_Work instruction_.
Return exactly the span of lines in the following data that opens with the line containing "Ayudas (235, 132)" and closes with the line containing "Forever Fit. (87, 495)". Include nothing else.

Entries taken from a collection
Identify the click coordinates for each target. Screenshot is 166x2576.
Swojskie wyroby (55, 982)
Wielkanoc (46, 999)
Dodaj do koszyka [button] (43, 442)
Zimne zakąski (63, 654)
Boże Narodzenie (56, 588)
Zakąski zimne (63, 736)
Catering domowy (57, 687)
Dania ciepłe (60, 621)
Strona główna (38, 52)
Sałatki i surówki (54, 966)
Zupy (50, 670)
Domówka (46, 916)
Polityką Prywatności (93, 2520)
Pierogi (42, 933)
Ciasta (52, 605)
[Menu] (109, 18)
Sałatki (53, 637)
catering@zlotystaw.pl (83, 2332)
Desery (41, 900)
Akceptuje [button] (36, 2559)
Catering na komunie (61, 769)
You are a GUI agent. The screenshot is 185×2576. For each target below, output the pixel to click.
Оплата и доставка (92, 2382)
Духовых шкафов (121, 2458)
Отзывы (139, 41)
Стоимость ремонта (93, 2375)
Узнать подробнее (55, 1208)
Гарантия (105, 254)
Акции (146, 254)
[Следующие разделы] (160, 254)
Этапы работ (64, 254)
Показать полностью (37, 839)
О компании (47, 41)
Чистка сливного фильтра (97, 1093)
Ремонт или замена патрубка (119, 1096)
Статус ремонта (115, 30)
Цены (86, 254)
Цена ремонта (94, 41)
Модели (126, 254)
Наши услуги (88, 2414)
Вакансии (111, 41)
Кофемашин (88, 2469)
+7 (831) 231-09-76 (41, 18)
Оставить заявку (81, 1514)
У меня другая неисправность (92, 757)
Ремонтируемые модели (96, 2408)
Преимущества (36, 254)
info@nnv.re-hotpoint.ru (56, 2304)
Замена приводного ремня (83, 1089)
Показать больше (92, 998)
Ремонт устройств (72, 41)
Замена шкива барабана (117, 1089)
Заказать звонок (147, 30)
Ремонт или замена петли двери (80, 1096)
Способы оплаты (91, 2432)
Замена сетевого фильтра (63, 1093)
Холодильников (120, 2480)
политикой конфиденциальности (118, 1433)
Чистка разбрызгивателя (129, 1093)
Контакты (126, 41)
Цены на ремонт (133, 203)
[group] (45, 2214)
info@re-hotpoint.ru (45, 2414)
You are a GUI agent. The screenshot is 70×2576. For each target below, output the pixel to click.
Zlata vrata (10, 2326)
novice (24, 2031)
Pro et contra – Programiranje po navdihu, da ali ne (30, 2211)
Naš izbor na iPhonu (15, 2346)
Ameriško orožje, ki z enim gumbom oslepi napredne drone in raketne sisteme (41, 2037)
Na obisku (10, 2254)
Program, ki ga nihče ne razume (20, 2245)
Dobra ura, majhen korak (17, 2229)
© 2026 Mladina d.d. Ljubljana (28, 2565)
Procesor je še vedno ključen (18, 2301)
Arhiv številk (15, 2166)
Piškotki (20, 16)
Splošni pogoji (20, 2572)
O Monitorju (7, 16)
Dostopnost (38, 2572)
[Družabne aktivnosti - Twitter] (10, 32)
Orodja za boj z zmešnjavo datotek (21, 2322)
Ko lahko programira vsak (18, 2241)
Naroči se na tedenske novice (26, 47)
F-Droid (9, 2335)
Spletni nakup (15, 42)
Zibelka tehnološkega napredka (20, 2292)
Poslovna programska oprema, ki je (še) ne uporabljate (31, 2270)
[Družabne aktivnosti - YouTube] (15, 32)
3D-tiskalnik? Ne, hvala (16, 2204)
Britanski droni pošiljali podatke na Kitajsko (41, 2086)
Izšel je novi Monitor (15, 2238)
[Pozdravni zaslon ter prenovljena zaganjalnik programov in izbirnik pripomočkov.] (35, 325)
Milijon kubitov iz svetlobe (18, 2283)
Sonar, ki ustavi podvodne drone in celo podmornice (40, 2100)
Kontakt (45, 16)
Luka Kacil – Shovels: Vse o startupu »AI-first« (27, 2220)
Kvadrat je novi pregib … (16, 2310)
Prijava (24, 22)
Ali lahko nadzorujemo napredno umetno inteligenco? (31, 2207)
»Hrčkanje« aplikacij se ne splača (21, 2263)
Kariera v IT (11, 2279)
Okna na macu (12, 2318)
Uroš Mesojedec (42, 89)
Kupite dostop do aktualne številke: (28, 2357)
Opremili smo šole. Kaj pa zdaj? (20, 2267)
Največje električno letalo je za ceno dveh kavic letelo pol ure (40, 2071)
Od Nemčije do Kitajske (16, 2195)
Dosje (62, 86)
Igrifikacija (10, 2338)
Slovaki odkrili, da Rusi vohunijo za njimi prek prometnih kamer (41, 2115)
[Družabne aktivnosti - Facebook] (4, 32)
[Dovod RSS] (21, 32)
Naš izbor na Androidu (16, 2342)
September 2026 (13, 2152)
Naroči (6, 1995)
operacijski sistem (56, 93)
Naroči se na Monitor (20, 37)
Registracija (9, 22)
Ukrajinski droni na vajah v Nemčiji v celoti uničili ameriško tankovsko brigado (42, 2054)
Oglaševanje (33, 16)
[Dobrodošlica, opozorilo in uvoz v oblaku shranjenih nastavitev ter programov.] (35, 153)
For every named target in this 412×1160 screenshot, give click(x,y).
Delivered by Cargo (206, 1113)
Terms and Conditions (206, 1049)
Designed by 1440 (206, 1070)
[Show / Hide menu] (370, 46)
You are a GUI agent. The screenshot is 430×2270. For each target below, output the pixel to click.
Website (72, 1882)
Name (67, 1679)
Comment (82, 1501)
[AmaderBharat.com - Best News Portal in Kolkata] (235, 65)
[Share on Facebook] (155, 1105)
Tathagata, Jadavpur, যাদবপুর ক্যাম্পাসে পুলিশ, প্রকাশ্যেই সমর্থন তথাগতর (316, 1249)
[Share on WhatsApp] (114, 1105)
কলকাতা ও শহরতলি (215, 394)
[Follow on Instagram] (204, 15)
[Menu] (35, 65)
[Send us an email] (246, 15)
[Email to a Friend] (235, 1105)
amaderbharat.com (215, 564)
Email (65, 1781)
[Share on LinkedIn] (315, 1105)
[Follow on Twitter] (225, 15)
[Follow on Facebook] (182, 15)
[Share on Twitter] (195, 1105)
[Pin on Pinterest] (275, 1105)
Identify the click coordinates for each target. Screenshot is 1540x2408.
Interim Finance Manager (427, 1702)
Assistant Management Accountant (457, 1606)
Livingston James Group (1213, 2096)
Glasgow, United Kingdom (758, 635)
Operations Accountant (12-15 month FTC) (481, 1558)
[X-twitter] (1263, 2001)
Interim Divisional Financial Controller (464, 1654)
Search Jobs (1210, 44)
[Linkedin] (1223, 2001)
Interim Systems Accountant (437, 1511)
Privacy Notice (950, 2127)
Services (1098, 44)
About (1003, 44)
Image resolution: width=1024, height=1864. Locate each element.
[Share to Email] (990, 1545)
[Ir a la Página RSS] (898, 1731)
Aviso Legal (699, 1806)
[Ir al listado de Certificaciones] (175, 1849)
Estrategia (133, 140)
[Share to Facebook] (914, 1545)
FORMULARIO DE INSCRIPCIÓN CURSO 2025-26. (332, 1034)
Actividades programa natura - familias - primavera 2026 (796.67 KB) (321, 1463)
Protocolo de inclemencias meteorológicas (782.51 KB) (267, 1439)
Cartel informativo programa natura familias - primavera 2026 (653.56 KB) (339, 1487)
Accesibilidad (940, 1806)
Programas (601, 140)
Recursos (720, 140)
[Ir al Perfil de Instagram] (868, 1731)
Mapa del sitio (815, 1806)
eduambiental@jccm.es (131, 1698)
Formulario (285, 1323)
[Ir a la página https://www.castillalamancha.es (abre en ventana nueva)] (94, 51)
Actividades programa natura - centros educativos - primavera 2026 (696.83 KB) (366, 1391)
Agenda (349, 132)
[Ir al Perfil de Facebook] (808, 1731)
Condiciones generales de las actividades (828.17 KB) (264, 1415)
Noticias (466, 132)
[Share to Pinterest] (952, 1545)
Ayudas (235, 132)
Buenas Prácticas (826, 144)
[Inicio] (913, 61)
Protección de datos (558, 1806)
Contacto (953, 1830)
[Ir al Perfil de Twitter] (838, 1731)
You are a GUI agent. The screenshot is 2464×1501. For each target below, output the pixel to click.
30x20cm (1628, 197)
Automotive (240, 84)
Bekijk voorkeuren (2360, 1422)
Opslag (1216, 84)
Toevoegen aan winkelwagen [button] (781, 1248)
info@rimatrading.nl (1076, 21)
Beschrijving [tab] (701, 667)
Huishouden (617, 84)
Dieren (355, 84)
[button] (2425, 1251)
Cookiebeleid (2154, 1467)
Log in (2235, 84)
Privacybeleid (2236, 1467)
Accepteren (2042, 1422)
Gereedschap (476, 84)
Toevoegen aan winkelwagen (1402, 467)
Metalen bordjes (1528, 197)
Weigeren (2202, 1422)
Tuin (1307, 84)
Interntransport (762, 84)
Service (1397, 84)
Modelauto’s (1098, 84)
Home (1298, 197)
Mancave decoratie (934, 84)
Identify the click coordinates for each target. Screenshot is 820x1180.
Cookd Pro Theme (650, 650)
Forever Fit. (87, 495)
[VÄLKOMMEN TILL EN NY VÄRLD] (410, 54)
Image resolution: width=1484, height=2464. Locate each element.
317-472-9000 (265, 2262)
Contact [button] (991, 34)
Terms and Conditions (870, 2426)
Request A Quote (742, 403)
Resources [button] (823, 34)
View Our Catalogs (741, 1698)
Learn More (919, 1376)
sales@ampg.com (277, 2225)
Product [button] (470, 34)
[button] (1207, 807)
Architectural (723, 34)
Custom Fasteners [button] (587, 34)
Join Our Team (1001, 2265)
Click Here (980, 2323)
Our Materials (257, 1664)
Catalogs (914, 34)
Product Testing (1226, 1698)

_Finished task_.
Ayudas (235, 132)
Buenas Prácticas (826, 144)
[Inicio] (913, 61)
Protección de datos (558, 1806)
Contacto (953, 1830)
[Ir al Perfil de Twitter] (838, 1731)
You are a GUI agent. The screenshot is 2464×1501. For each target below, output the pixel to click.
30x20cm (1628, 197)
Automotive (240, 84)
Bekijk voorkeuren (2360, 1422)
Opslag (1216, 84)
Toevoegen aan winkelwagen [button] (781, 1248)
info@rimatrading.nl (1076, 21)
Beschrijving [tab] (701, 667)
Huishouden (617, 84)
Dieren (355, 84)
[button] (2425, 1251)
Cookiebeleid (2154, 1467)
Log in (2235, 84)
Privacybeleid (2236, 1467)
Accepteren (2042, 1422)
Gereedschap (476, 84)
Toevoegen aan winkelwagen (1402, 467)
Metalen bordjes (1528, 197)
Weigeren (2202, 1422)
Tuin (1307, 84)
Interntransport (762, 84)
Service (1397, 84)
Modelauto’s (1098, 84)
Home (1298, 197)
Mancave decoratie (934, 84)
Identify the click coordinates for each target. Screenshot is 820x1180.
Cookd Pro Theme (650, 650)
Forever Fit. (87, 495)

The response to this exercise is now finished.